Since money received on the present date carries more value than the equivalent amount in the future, future cash flows must be discounted to the current date when thought about in “present terms.”

Moreover, the size of the discount applied is contingent on the opportunity cost of capital (i.e. comparison to other investments with similar risk/return profiles).

All future receipts of cash (and payments) are adjusted by a discount rate, with the post-reduction amount representing the present value (PV).

Given a higher discount rate, the implied present value will be lower (and vice versa).

- Lower Discount Rate → Higher Valuation
- Higher Discount Rate → Lower Valuation

When estimating the intrinsic value of an asset, namely via the discounted cash flow (DCF) method, how much a company is worth is equal to the sum of the present value of all the future free cash flows (FCFs) the company is expected to generate in the future.
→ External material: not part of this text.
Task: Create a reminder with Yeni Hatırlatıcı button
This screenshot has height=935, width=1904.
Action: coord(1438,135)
More specifically, the intrinsic value of a company is a function of its ability to generate future cash flows and the risk profile of the cash flows, i.e. the company’s value is equal to the sum of the discounted values of its future free cash flows (FCFs).
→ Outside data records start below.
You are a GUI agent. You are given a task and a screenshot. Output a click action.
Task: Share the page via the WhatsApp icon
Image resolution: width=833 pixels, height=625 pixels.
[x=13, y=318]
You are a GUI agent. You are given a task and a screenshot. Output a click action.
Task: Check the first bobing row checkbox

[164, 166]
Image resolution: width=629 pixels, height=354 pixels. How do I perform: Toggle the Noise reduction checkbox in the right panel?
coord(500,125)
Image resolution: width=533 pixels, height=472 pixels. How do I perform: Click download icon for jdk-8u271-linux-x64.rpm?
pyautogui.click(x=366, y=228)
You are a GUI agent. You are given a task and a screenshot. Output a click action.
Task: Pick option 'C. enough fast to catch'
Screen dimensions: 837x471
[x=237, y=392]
## Present Value (PV) Calculation Example

Let’s say you loaned a friend $10,000 and are attempting to determine how much to charge in interest.

If your friend has promised to repay the entire borrowed amount in five years, how much is the $10,000 worth on the date of the initial borrowing?
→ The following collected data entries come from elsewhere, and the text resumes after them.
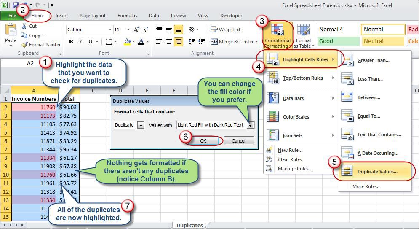Open the Light Red Fill format dropdown
Viewport: 419px width, 229px height.
(x=250, y=125)
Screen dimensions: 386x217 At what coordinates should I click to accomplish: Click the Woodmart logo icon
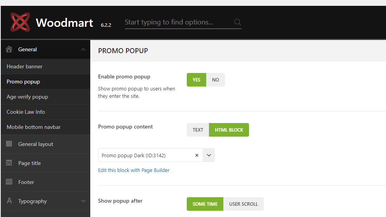coord(20,22)
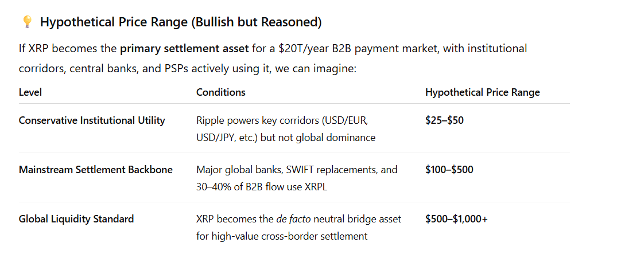The width and height of the screenshot is (617, 266).
Task: Click 'for high-value cross-border settlement' text
Action: [281, 236]
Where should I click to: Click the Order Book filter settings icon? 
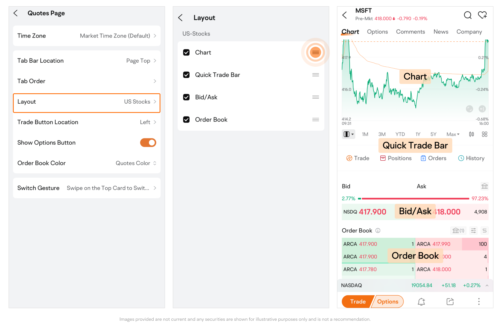pos(474,231)
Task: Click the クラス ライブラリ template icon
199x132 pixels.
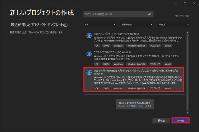Action: (x=89, y=54)
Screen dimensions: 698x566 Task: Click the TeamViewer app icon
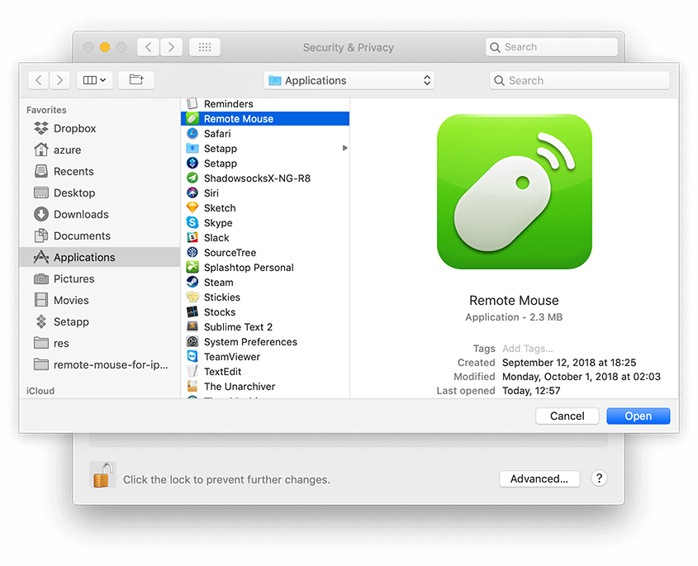tap(192, 357)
Assuming that the discount rate is 5.0% – the expected rate of return on comparable investments – the $10,000 in five years would be worth $7,835 today.

- Present Value (PV) = $10,000 ÷ (1 + 5%)^5 = $7,835

## Present Value vs. Future Value: What is the Difference?

The present value (PV) calculates how much a future cash flow is worth today, whereas the future value is how much a current cash flow will be worth on a future date based on a growth rate assumption.

While the present value is used to determine how much interest (i.e. the rate of return) is needed to earn a sufficient return in the future, the future value is usually used to project the value of an investment in the future.

- Present Value (PV) → How much is the future cash flow worth today?
- Future Value (PV) → How will this current cash flow be worth in the future?

## Present Value Calculator (PV)

We’ll now move to a modeling exercise, which you can access by filling out the form below.

## 1. Excel PV Calculation Exercise Assumptions

Suppose we are calculating the present value (PV) of a future cash flow (FV) of $10,000.

We’ll assume a discount rate of 12.0%, a time frame of 2 years, and a compounding frequency of one.

- Future Cash Flow (FV) = $10,000
- Discount Rate (r) = 12.0%
- Number of Period (t) = 2 Years
- Compounding Frequency (n) = 1x

## 2. PV Formula in Excel

Using those assumptions, we arrive at a PV of $7,972 for the $10,000 future cash flow in two years.

- Present Value (PV) = $10,000 ÷ (1 + 12%)^(2 × 1) = $7,972

Thus, the $10,000 cash flow in two years is worth $7,972 on the present date, with the downward adjustment attributable to the time value of money (TVM) concept.

## 3. Discounted Cash Flow Analysis Assumptions (DCF)

In the next part, we’ll discount five years of free cash flows (FCFs).

Starting off, the cash flow in Year 1 is $1,000, and the growth rate assumptions are shown below, along with the forecasted amounts.

- Year 1 = $1,000
- Year 2 = 10% YoY Growth → $1,100
- Year 3 = 8% YoY Growth → $1,188
- Year 4 = 5% YoY Growth → $1,247
- Year 5 = 3% YoY Growth → $1,285

## 4. DCF Present Value (PV) Calculation Example

If we assume a discount rate of 6.5%, the discounted FCFs can be calculated using the “PV” Excel function.

**=PV**(rate, nper, pmt, [fv], [type])

- “
*rate*” → Rate of Return (or Interest Rate) - “
*nper*” → Number of Compounding Periods - “
*pmt*” → Periodic Payment Value - “
*fv*” → Future Value - “
*type*” → Timing of Cash Flow (0 = End of Period; 1 = Beginning of Period)

- Year 1 = $939
- Year 2 = $970
- Year 3 = $983
- Year 4 = $970
- Year 5 = $938

The sum of all the discounted FCFs amounts to $4,800, which is how much this five-year stream of cash flows is worth today.